Passage given:
----------------

Reimagining the C&P Report
Over the past 47 years, the C&P report series has provided an objective assessment of current system conditions and future investment needs. Its target audience includes the U.S. Congress, all levels of government, policy makers and analysts, academia, transportation associations, industry, news media, and the public. It raises public awareness of the physical conditions, operational performance, and financing mechanisms of highways, bridges, and transit systems, and promotes an understanding of the importance of these transportation investments.
The C&P report is a dynamic and evolving product, which has periodically undergone substantial overhauls and improvements. A good example is the introduction of benefit-cost analysis (BCA) to the process for estimating future investment needs through application of the Highway Economic Requirements System (HERS) introduced in the 1995 C&P Report; the Transit Economic Requirements Model (TERM) introduced in the 1997 C&P Report; and the National Bridge Investment Analysis System (NBIAS) introduced in the 2002 C&P Report. These models are presented and described in Appendices A, B, and C, respectively.

----------------

Material provided:
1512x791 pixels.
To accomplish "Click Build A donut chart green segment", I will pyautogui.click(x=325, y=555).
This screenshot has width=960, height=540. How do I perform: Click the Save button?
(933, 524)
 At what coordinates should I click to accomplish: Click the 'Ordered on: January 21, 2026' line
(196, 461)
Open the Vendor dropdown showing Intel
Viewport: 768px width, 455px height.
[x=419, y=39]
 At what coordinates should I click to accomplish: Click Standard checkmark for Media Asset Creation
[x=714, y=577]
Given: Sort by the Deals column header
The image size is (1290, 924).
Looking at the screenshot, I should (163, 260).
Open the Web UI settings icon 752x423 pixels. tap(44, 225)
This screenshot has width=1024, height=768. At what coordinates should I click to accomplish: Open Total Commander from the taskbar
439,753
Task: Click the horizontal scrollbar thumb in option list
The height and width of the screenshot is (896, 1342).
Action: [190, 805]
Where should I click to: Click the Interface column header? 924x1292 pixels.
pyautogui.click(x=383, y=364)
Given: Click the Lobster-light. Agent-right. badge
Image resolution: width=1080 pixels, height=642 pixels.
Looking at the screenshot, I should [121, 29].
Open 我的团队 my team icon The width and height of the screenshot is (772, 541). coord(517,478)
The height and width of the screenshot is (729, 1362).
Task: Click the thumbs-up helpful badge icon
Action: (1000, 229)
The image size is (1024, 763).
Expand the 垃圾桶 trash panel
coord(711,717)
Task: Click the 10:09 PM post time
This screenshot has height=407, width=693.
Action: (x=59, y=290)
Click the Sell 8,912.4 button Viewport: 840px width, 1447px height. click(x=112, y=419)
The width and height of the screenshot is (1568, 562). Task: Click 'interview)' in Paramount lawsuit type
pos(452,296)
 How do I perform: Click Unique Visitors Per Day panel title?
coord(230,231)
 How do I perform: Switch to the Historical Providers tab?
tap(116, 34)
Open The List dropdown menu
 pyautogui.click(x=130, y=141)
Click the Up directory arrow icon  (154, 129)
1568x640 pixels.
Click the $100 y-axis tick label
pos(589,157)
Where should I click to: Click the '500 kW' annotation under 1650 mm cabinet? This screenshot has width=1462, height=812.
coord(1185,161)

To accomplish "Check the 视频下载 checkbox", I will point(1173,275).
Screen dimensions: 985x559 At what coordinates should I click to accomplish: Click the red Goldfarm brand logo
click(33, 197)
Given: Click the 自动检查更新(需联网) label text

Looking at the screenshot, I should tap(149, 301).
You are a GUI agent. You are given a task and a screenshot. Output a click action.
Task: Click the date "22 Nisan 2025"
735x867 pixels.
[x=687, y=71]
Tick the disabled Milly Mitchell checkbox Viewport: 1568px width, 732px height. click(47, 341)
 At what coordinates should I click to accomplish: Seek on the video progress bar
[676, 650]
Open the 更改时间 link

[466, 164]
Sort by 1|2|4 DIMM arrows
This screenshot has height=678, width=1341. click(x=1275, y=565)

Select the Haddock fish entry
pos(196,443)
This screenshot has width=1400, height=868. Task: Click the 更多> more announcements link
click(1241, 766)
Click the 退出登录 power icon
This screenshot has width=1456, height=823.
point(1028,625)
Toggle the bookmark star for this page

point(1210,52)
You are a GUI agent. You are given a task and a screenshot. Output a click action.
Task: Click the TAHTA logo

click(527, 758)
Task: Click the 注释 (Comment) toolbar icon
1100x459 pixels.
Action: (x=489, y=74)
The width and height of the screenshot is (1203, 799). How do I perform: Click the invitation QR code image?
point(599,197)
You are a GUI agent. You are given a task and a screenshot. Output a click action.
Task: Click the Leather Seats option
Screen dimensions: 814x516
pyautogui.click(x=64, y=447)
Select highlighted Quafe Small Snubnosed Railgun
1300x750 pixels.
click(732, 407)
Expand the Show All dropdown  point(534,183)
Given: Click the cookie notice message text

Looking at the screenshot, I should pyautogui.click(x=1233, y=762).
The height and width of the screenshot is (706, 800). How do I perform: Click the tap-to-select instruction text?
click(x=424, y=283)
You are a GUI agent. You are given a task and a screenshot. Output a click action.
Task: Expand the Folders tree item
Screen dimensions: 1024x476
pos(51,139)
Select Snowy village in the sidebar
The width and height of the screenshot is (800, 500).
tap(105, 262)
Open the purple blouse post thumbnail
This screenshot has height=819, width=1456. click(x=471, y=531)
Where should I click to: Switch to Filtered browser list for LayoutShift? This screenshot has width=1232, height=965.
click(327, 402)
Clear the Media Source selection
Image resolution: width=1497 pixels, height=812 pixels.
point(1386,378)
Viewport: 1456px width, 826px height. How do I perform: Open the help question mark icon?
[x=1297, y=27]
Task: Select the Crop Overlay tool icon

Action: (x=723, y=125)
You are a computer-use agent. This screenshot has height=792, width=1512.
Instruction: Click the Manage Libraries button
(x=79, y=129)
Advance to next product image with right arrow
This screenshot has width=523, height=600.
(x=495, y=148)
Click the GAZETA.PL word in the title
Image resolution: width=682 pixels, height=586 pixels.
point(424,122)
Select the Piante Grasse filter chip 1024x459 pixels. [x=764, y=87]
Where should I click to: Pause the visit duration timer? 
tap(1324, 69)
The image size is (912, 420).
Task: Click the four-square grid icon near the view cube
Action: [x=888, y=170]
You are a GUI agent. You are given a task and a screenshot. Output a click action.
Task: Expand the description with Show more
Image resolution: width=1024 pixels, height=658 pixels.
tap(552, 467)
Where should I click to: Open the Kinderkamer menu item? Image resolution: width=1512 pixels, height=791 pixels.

----------------

Task requirements:
(1) According to the passage on the C&P report, in which edition of the report was the Transit Economic Requirements Model introduced?
(2) Transcribe the portion of the passage on the C&P report starting at "The C&P report is" and ending at "and C, respectively.".

Full solutions:
(1) The 1997 C&P Report.

(2)
The C&P report is a dynamic and evolving product, which has periodically undergone substantial overhauls and improvements. A good example is the introduction of benefit-cost analysis (BCA) to the process for estimating future investment needs through application of the Highway Economic Requirements System (HERS) introduced in the 1995 C&P Report; the Transit Economic Requirements Model (TERM) introduced in the 1997 C&P Report; and the National Bridge Investment Analysis System (NBIAS) introduced in the 2002 C&P Report. These models are presented and described in Appendices A, B, and C, respectively.